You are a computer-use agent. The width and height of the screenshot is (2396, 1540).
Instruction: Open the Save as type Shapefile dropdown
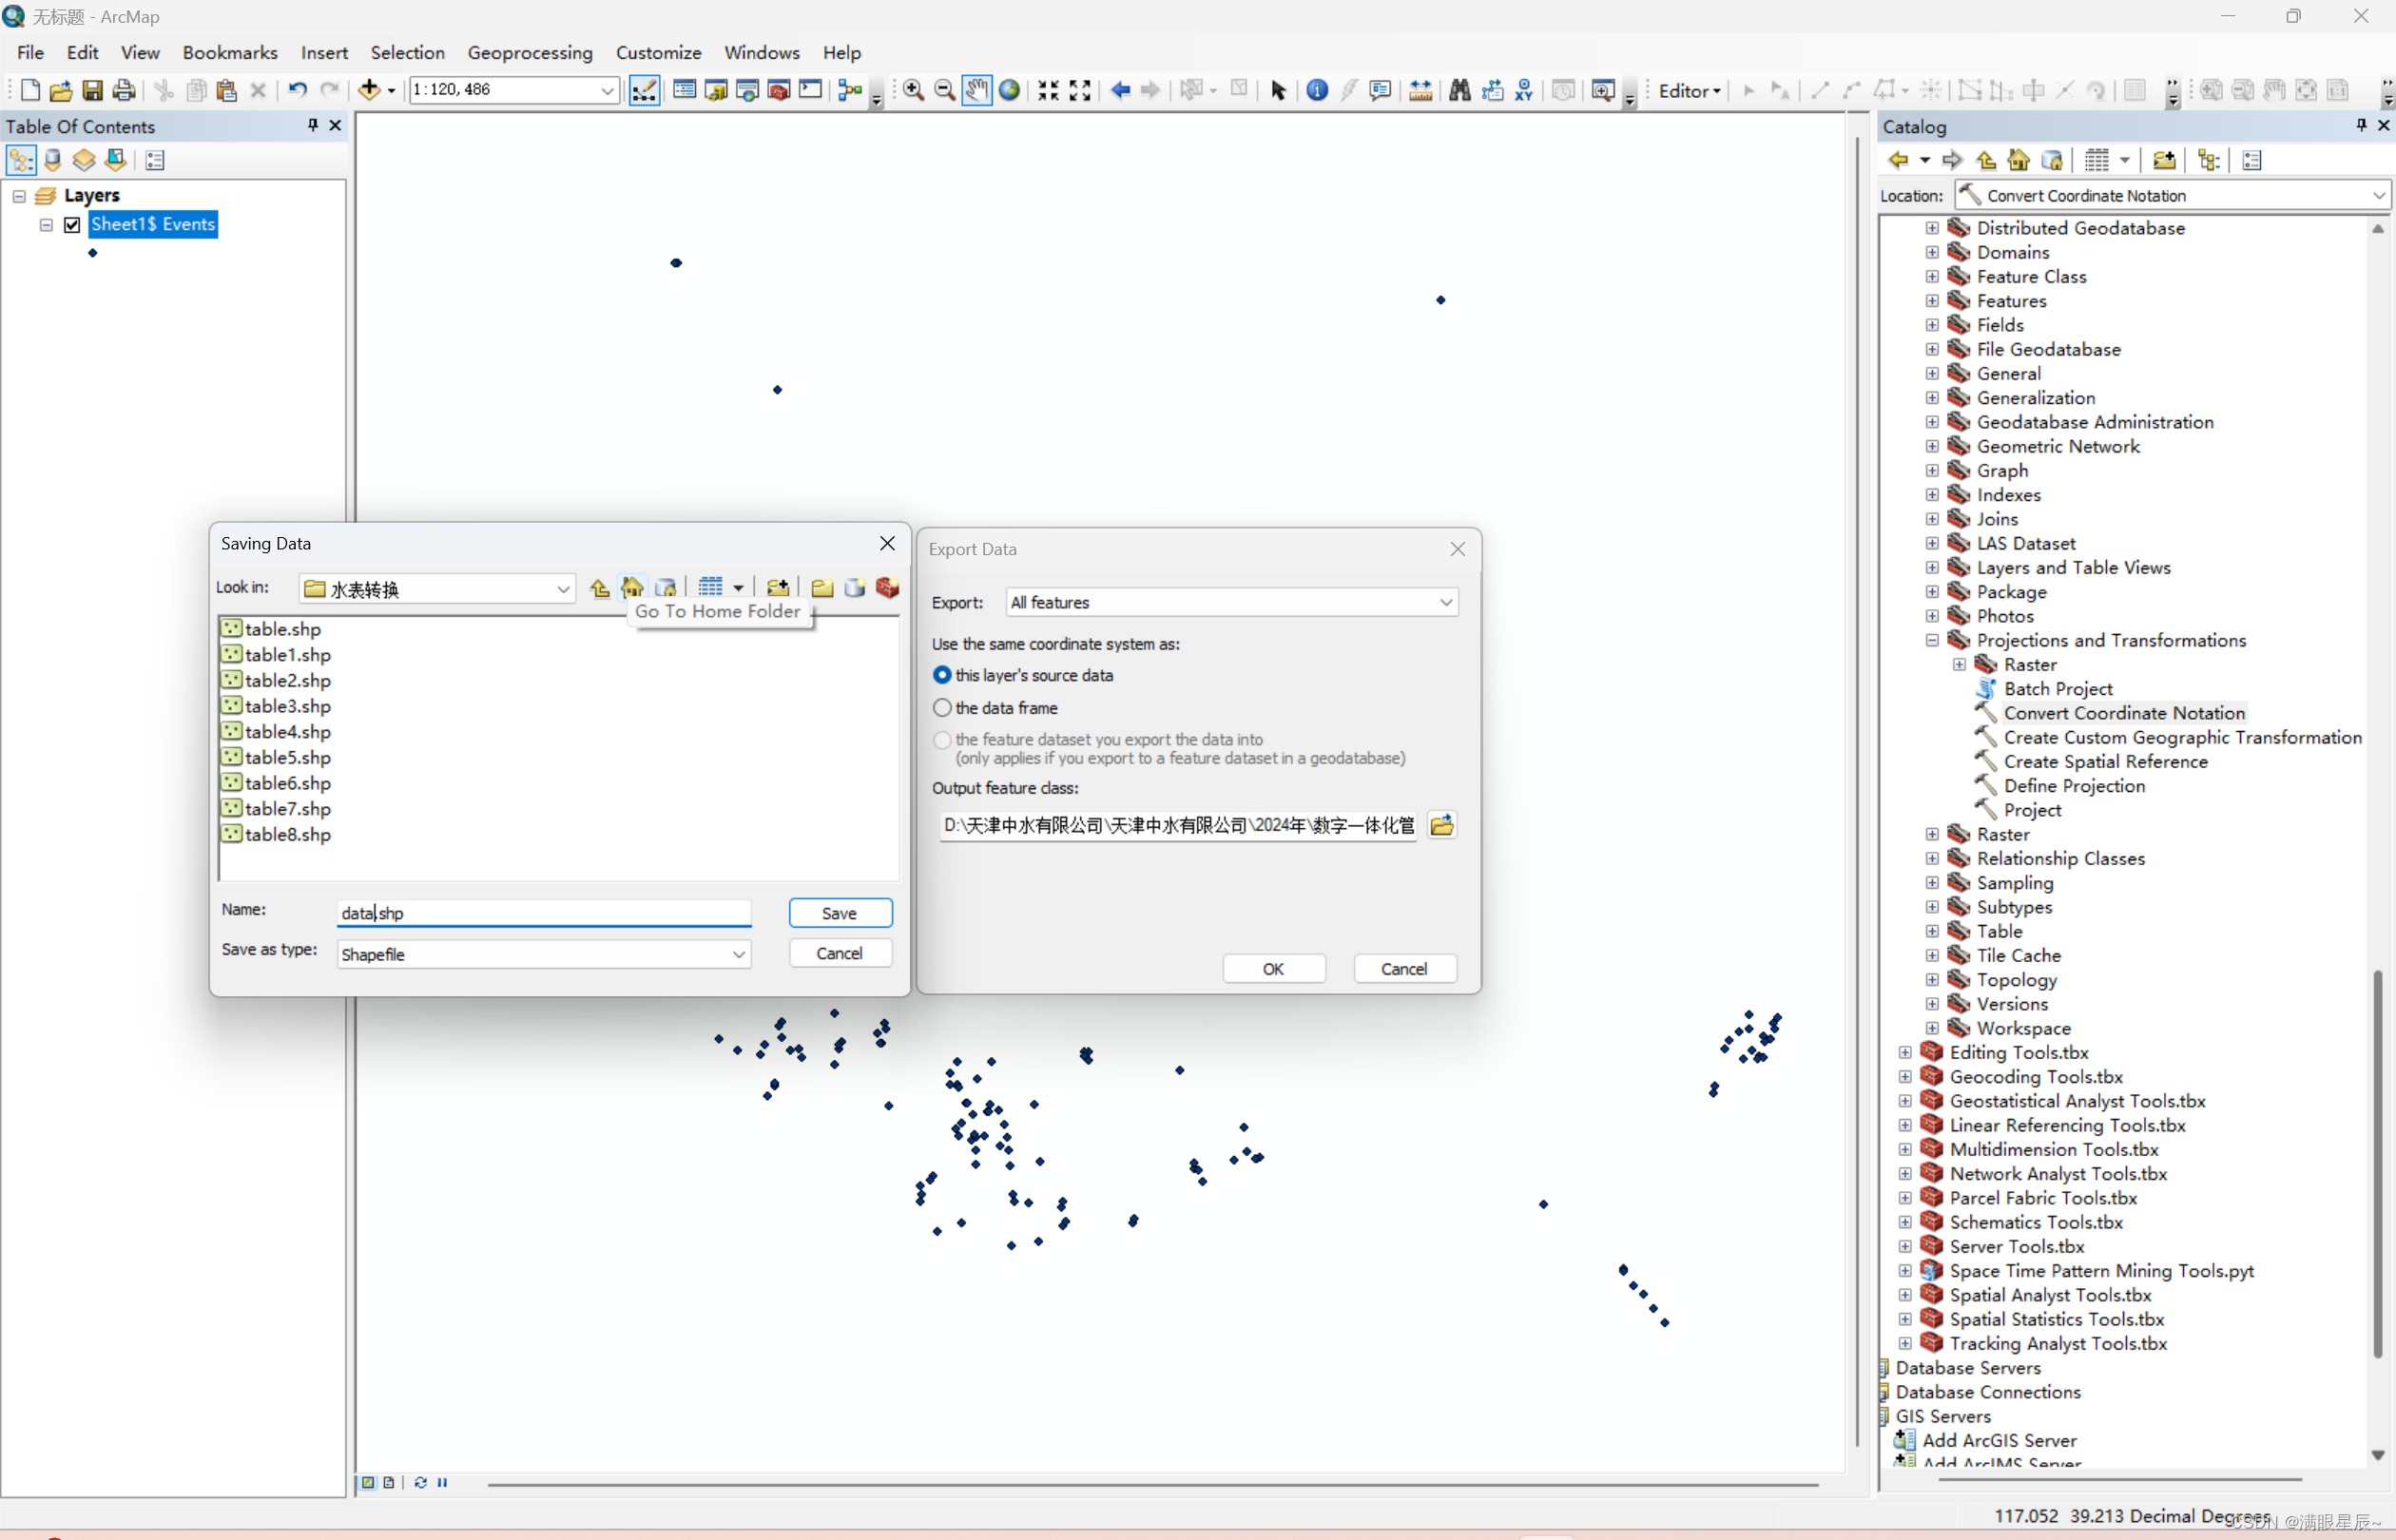tap(738, 954)
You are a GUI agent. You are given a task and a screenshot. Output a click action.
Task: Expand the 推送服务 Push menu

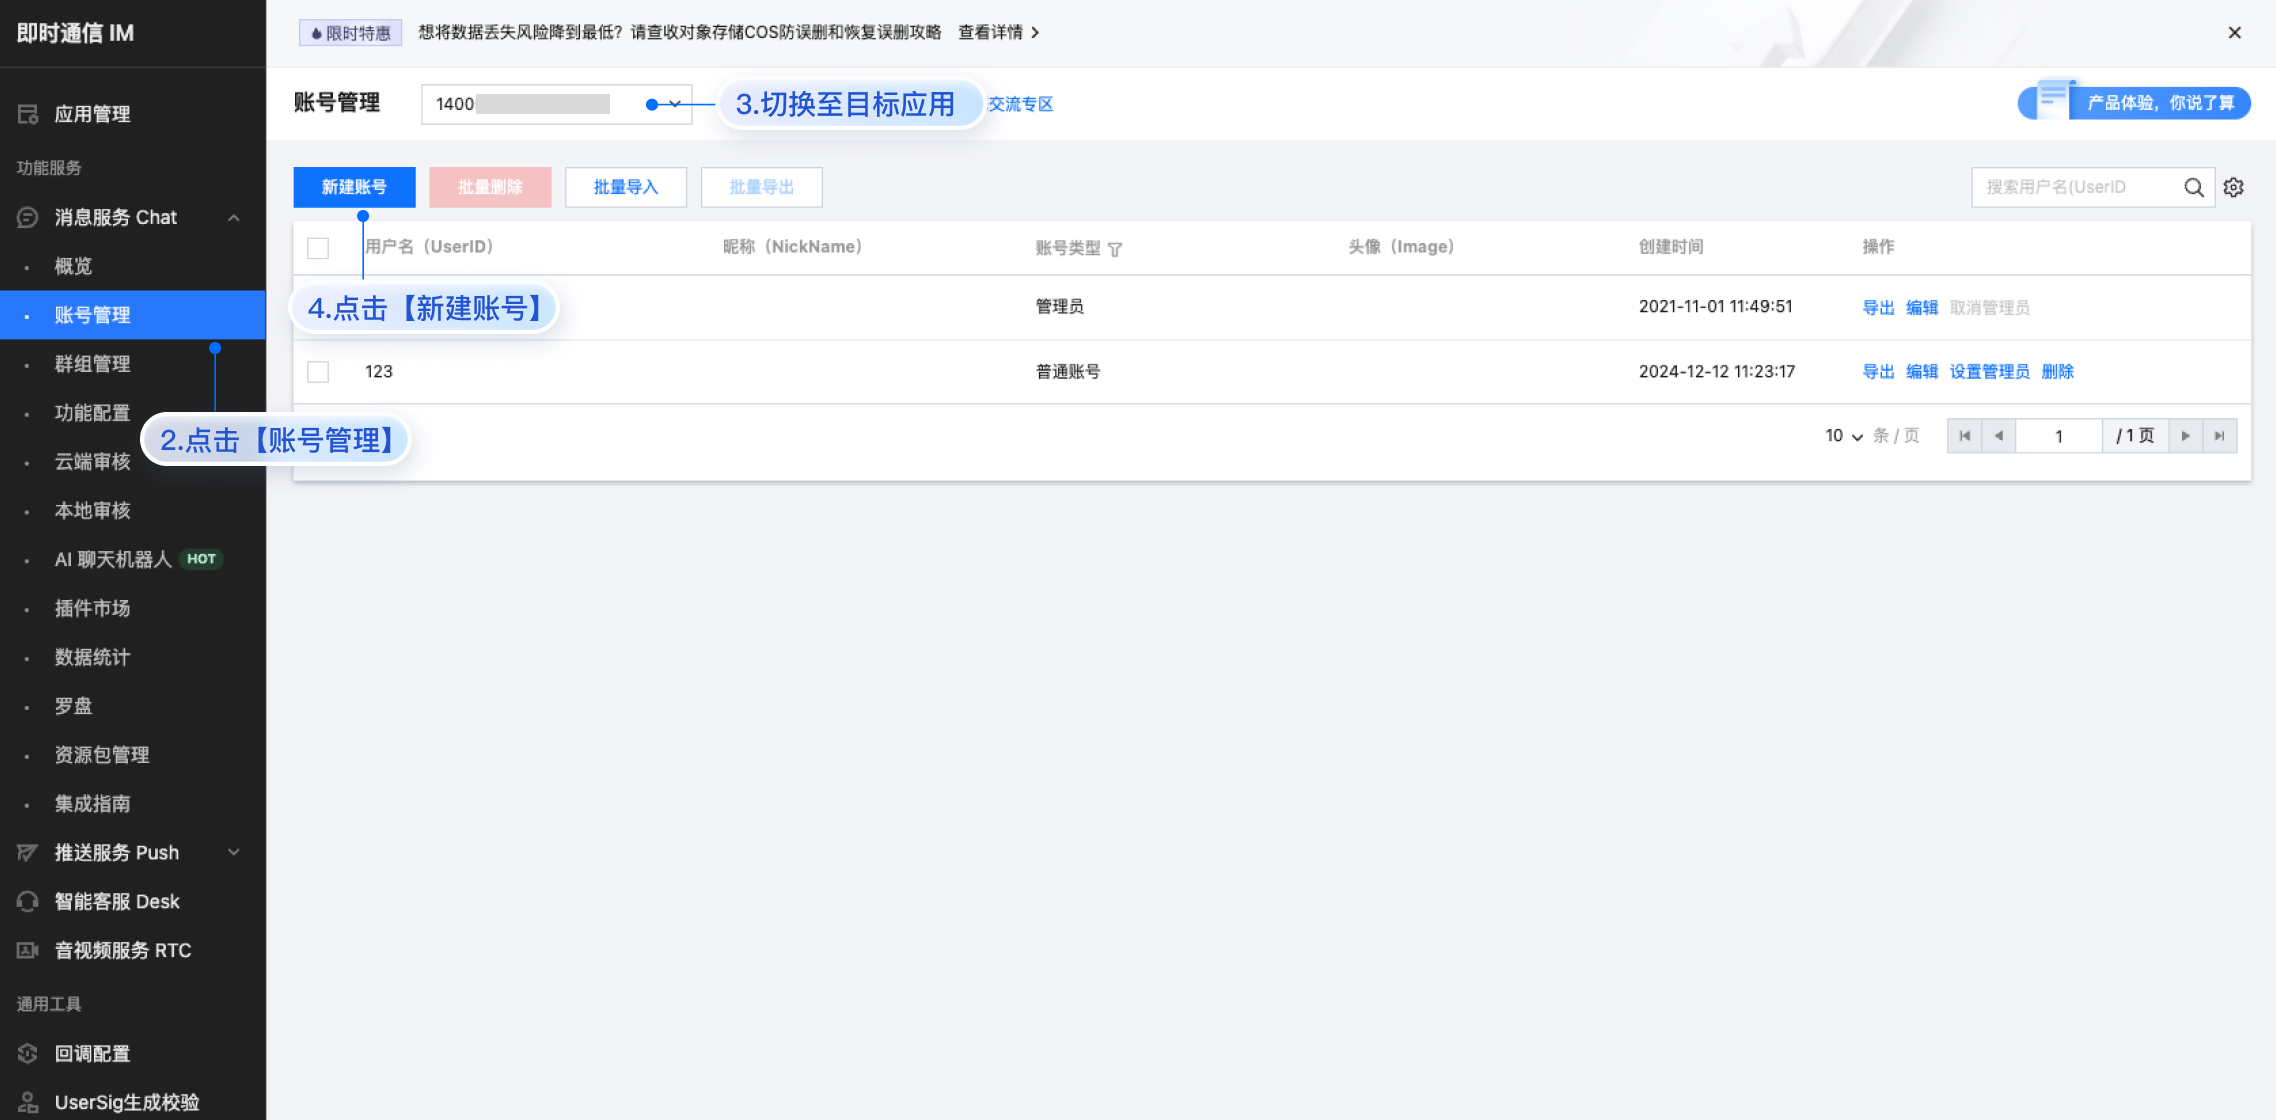click(x=233, y=852)
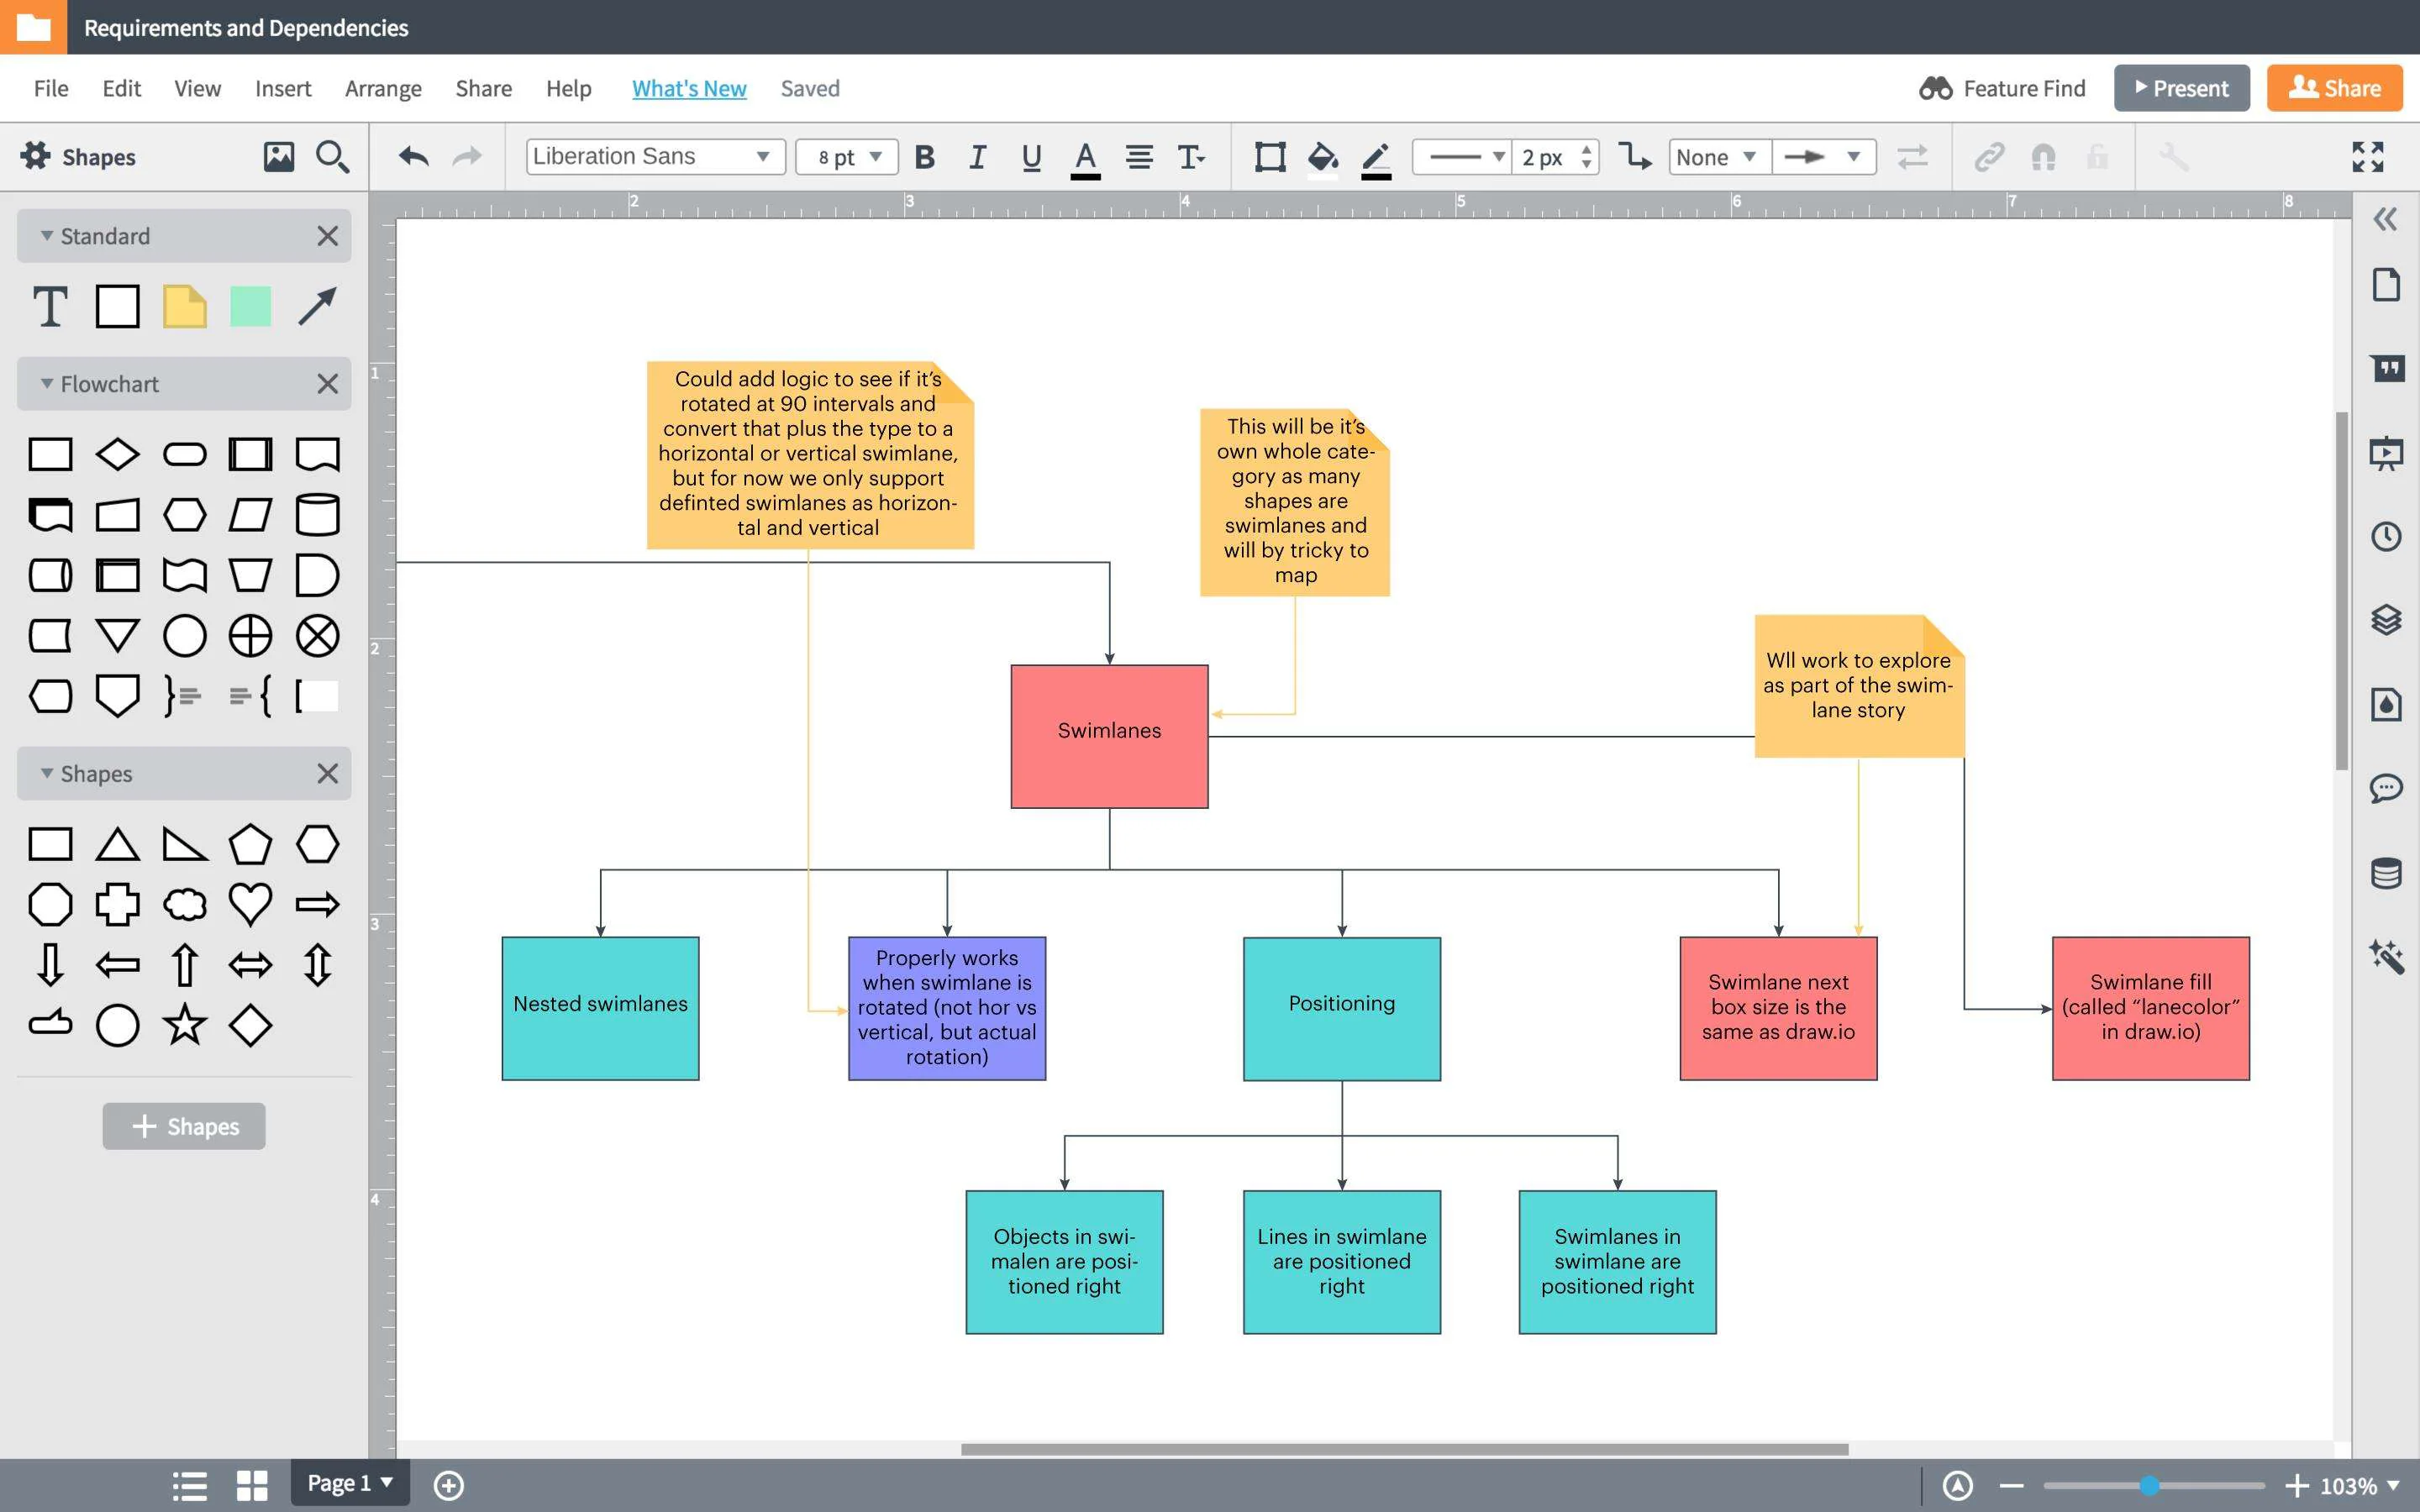Open the comments speech bubble icon

tap(2386, 788)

════════

Required action:
The material above should be printed again exactly, with each picture left out.

Result for this exercise:
You are a computer-use agent. The width and height of the screenshot is (2396, 1540).
Instruction: Open the Save as type Shapefile dropdown
tap(738, 954)
You are a GUI agent. You are given a task and a screenshot. Output a click action.
Task: Expand the 推送服务 Push menu

click(x=233, y=852)
Open the comments speech bubble icon

tap(2386, 788)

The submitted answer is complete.